Highlights of the Journals
As I was digging around for information about the famous unofficial "first delivery of airmail" thanks to the "Buffalo" hot-air balloon here in Nashville, I discovered that there were several before its flight- one in 1793 carrying a personal letter from George Washington, and a few others in 1859. Well that poured water on my parade a little, but I'm still going to mention this cool entry from June 18th, 1877. Apparently Signal Service Sergeant Ford joined Prof. S.A. King for his historic flight from Downtown Nashville to Edgefield, carrying the small stack of letters with the stamp made especially for the occasion.
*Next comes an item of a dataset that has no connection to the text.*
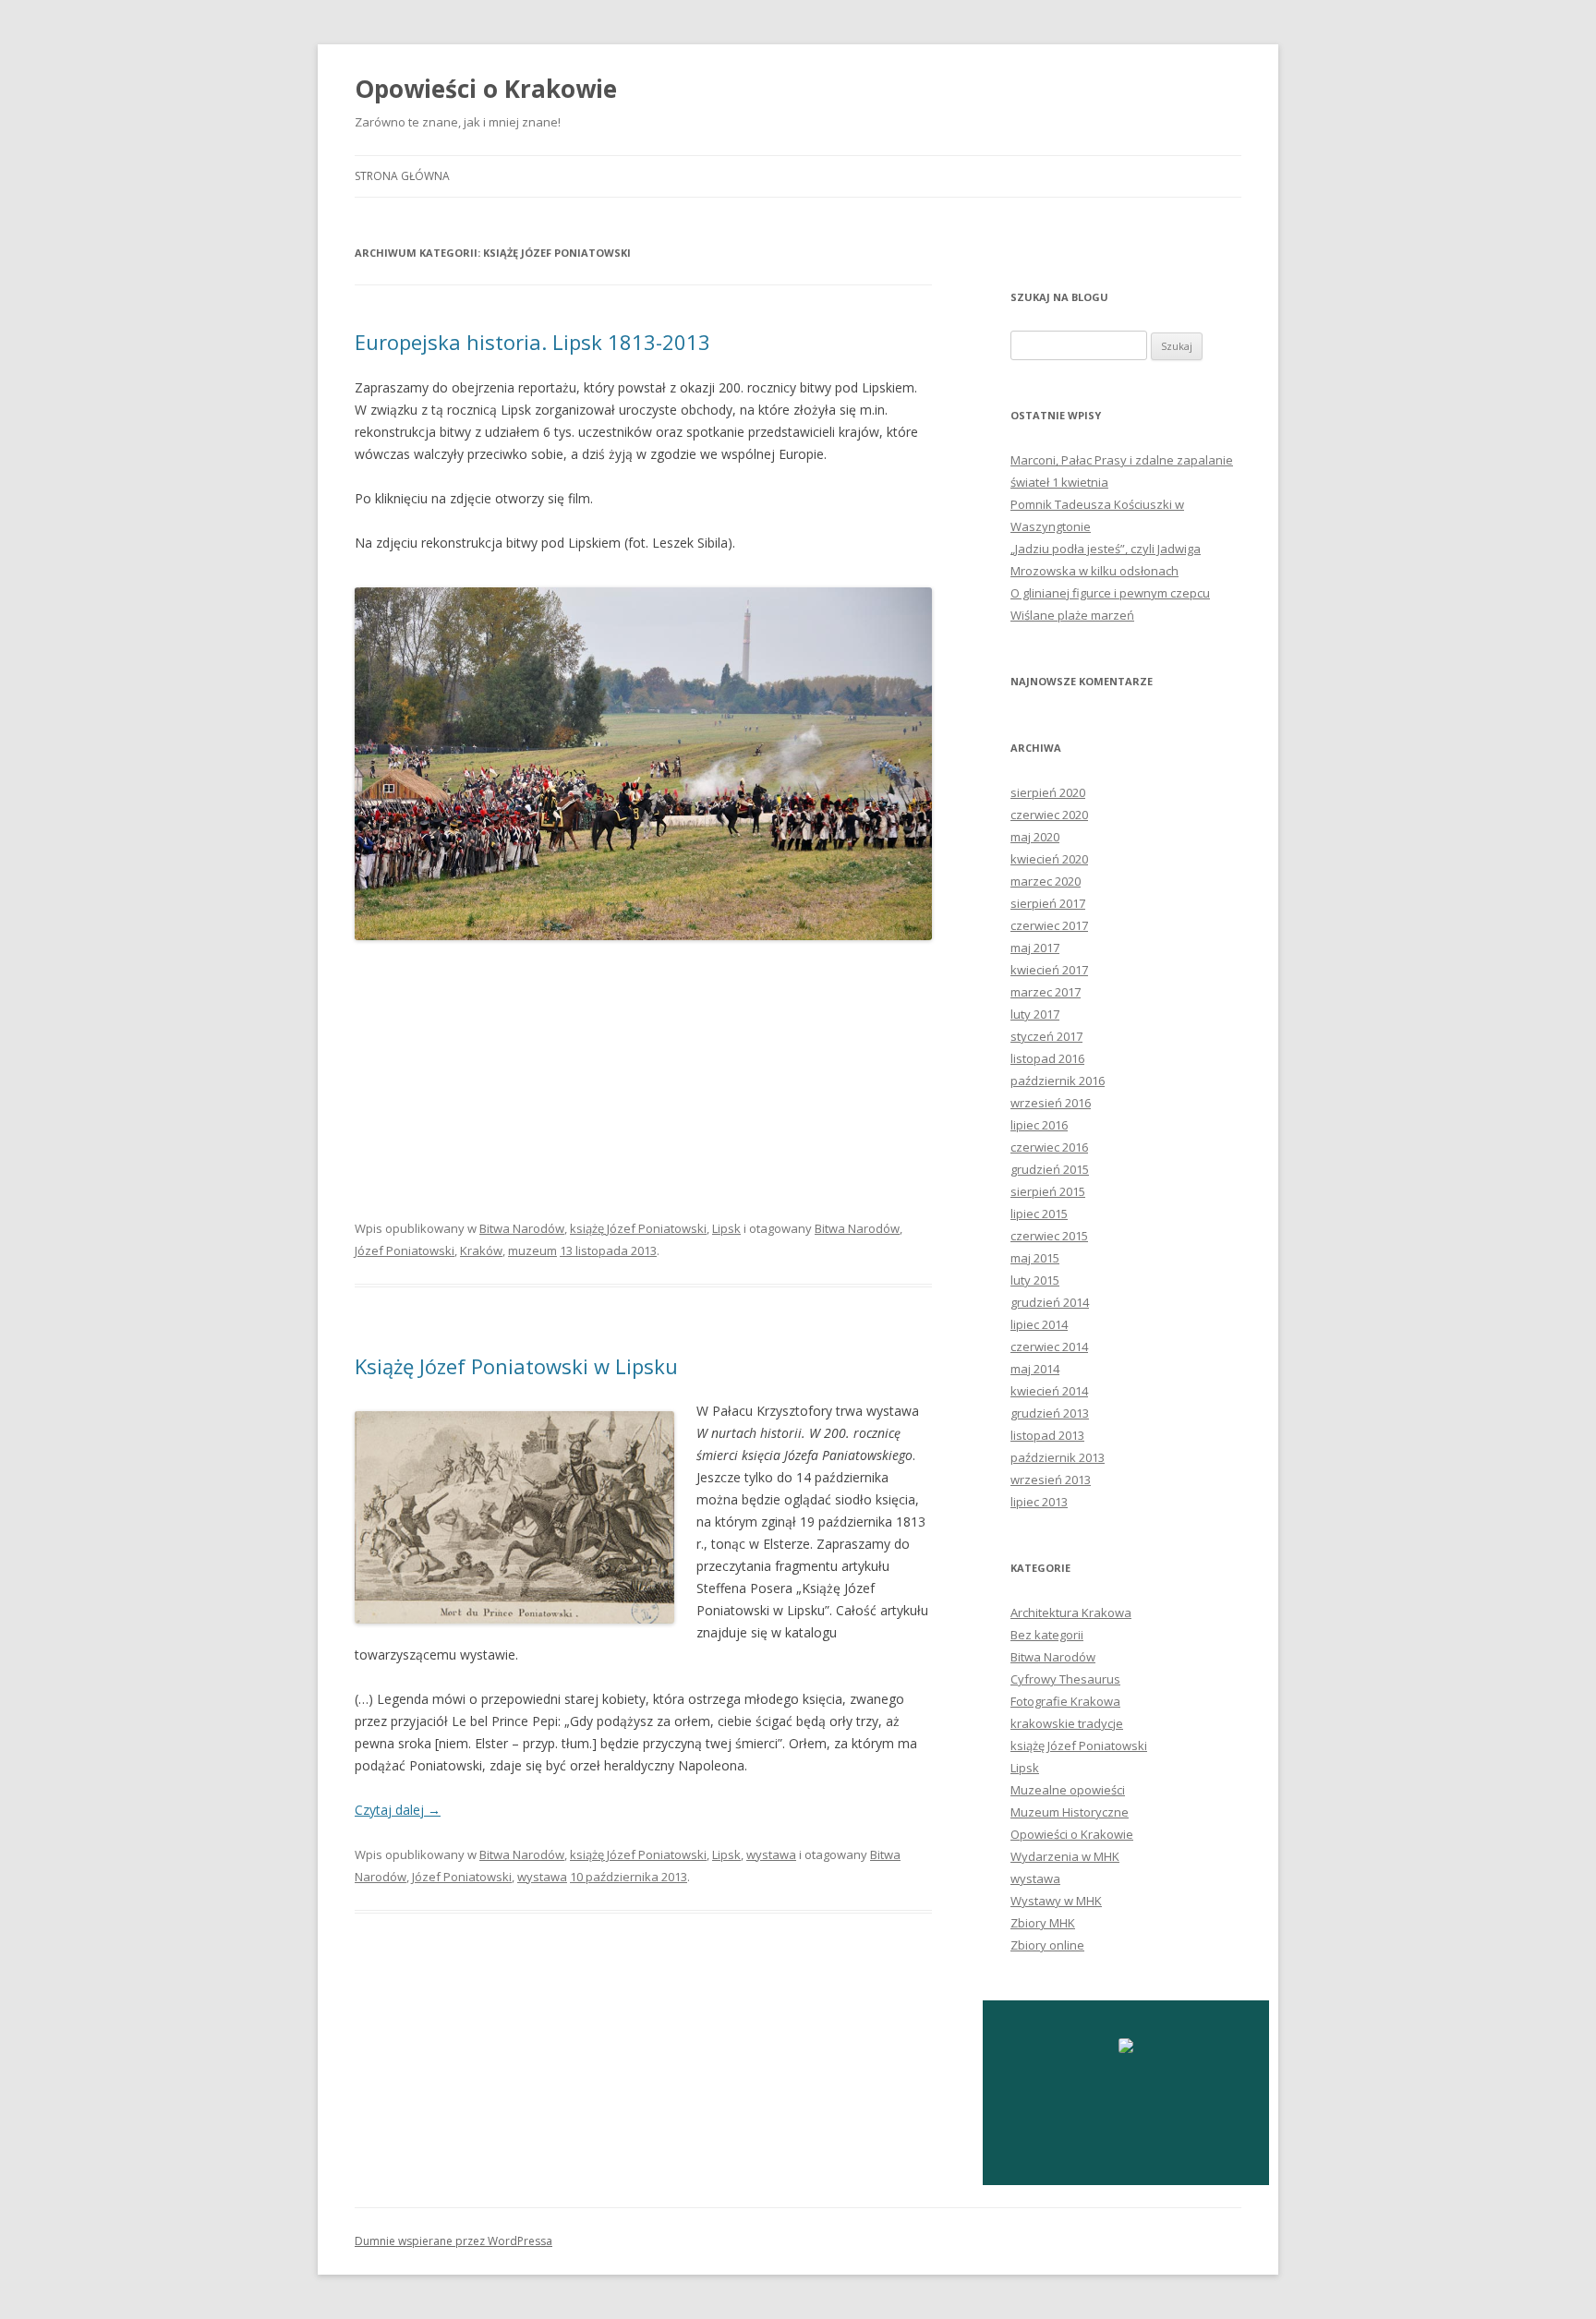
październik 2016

Sgt. Ford was most likely on board to make meteorological observations, but I found that to be quite fascinating. I've only ever read that there were 6 other passengers with King, but we can now identify one of those passengers. Ford had joined for a previous ride a few months earlier in March as well.
On a particularly hot day in July, 1878, one observer provided a little more information than they usually wrote. It was sooooo hot (how hot was it?) that he "found the keys in my pockets rusted this morning. This is, of course, due to excessive perspiration." And he adds a little more humor with "...delivering bulletins and making river observations is quite the reverse of amusement now."
I don't know, I find it quite amusing. But seriously, at a time when the weather was around 95 degrees and likely without the invention of air conditioning to love, that does sound pretty miserable.
If the concept of a bucket list was around in the 19th century, I'd imagine many Nashvillians would have been pleased that they could check one item off with the sighting of an Aurora right here in Nashville, in September, 1881. I would have been, that's for sure.
The Aurora reportedly began around 3:22 a.m. and ended just before the sun rose; or as written, "nothing worthy of note, only that the Aurora became lost in the Goddess of Day 'herself' at 5:10 a.m." A total of 80 beams were distinctly visible that didn't move horizontally at all, but instead "all shot upward." The colors they describe seeing were, at first, reddish-brown and later transformed to light-green.
At 4:15 a.m., maximum brilliancy was observed with electric beams seeming to outvie each other by seeing who could shoot up the highest and drop the quickest. The observer states that the most noticeable beam was the one that "...shot up quick as 'lightning' itself, through Ursa Major..."
It's a particularly long post because the observer describes the experience in great detail. One important statement he says close to the end is:
"It may be interesting here to state that the greatest portion and the maximum brilliancy of the Aurora occurred on the eastern side of the north point."
After the Signal Service
As I already mentioned, the Department to take over the weather observations after the Signal Service was the Department of Agriculture in 1890 as a civilian enterprise. These are the books that are primarily statistical reports with a couple of books with written weather observations. Though this department carried on with this task until 1940, we only have up til 1919 in the Dept. of Agriculture's books.
After that and possibly still today, it was the Department of Commerce that took over the duties. We have several of these books as well, which are available for the public to view. But I'm telling you, you won't find anything more intriguing than reading the work of the Signal Service. The information they provided is incredibly invaluable.